# PROBLEM TO WORK ON
Could you copy, word for word, only the lines from the one containing "Instruction: Open the Conll2009 mode dropdown" through the last line of the records below, both included?

(Records from a data collection)
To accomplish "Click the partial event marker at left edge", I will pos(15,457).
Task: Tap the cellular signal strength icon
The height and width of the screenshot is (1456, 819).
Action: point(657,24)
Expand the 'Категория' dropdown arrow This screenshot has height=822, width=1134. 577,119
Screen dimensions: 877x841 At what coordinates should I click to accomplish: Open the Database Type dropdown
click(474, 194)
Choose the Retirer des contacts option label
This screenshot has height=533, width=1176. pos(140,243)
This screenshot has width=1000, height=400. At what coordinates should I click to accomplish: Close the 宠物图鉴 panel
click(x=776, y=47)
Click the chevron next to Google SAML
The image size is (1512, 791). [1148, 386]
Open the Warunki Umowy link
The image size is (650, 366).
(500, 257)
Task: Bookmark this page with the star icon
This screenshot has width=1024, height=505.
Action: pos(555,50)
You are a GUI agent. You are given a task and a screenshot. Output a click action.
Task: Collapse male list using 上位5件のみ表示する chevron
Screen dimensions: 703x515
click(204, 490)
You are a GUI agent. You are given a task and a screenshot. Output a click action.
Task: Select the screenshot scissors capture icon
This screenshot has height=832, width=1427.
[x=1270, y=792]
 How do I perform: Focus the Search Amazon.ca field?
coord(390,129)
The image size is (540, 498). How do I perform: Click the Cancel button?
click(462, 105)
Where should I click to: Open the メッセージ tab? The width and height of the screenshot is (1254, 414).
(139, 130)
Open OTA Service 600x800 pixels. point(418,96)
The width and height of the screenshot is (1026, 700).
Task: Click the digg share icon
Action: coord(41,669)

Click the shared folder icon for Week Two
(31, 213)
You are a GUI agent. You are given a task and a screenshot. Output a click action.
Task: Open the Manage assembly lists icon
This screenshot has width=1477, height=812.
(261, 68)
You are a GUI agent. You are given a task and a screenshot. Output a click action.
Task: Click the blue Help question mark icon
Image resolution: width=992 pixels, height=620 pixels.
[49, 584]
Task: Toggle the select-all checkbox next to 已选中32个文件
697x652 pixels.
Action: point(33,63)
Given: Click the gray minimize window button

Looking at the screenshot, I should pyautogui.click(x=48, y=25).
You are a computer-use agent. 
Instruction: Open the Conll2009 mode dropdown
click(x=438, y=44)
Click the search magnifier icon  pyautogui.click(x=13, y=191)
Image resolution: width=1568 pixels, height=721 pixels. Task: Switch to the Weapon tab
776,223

# YOUR SOLUTION
Instruction: Open the Conll2009 mode dropdown
click(x=438, y=44)
Click the search magnifier icon  pyautogui.click(x=13, y=191)
Image resolution: width=1568 pixels, height=721 pixels. Task: Switch to the Weapon tab
776,223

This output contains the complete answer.